Unsuspecting customers can purchase stolen goods at a heavily discounted rate after shoplifters have sold the stolen property to middlemen, who peddle the products through unregulated venues, such as flea markets or online sites.
According to the National Retail Federation, theft can amount to annual losses as high as $37 billion for retail businesses and can cost individual consumers $400 each year.
Jerry Biggs, director of the Organized Retail Crime Division for Walgreens, warns consumers to look at the bigger picture than just what is being stolen. "It's a gateway crime. We see groups [profiting] $20,000 to $30,000 a day, and it can provide major funding for criminal activity."
Biggs offers consumers some tips on how to spot shoplifted items and what to do to help stop this crime.
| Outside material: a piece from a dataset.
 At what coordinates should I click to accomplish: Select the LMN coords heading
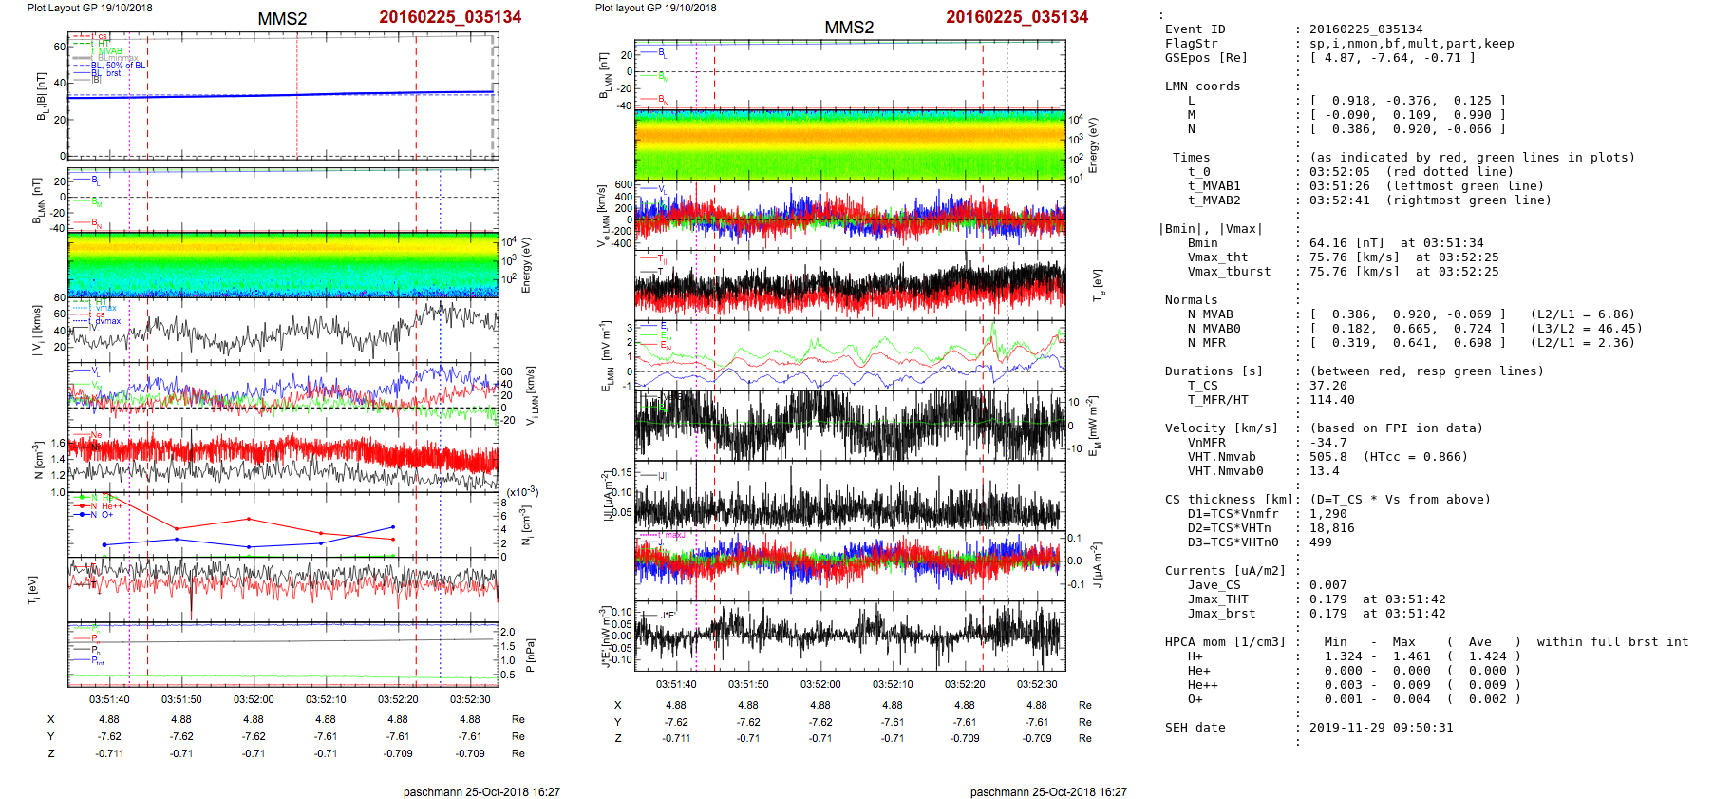[x=1202, y=86]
Watch the full story on ABC's "The Lookout" Wednesday at 10 p.m. ET
If a deal looks "too good to be true, it probably is," says Biggs. He points caution to fast moving-products, such as everyday household items like toothpaste, shampoos and cosmetics that are marked half off when they normally would be full price at reputable stores. He also suggests consumers should "be cautious if you're buying goods that you would be consuming or would give to a child," and buy those products from a reputable venue if possible.
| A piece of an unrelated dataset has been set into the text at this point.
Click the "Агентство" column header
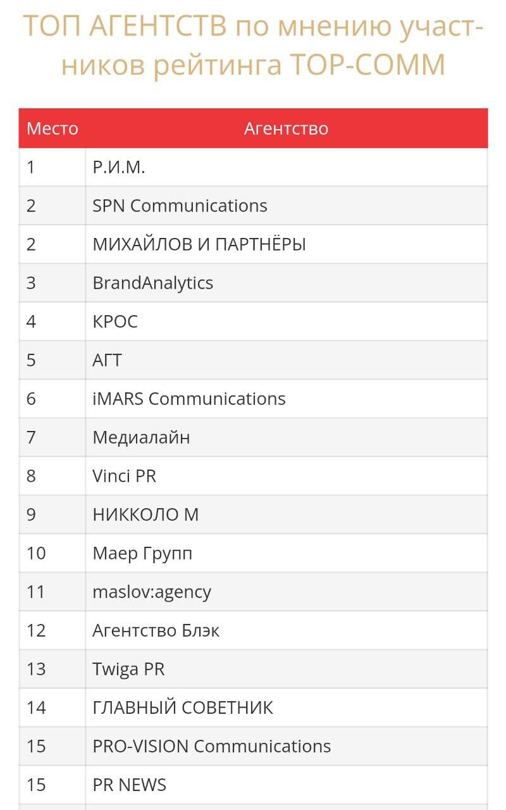 [x=286, y=128]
An ABC "Lookout" producer extends that caution after an investigation following organized retail crime with the Broward County police in Florida led to the seizure of $30,000 worth of stolen medication stored in the truck of a car in 90-degree weather, as well as another instance in Miami in which a shoplifter placed over-the-counter baby Tylenol down his pants to leave the store undetected.
|Check the Details|
Biggs advises shoppers to watch for expiration dates: "When you see things that have short dates, it's not a good sign." He also warns shoppers to look out for labels that have been scratched off products.
|If You See Something, Say Something|
If you think stolen goods are being sold, Biggs says to report the issue. He advises shoppers to contact local retailers, product manufacturers, the web host or local law enforcement agencies to look into the issue.
Some helpful information to pass along to these sources are the price the goods are selling for, if they are being sold in multiple quantities, any brand names on the product, as well as the date and seller information. If you spotted these goods online, Biggs recommends taking a screenshot of the product, and sharing the web address when reporting the claim. Biggs also adds that most customers will be able to remain anonymous when sharing these tips with local police task forces and companies.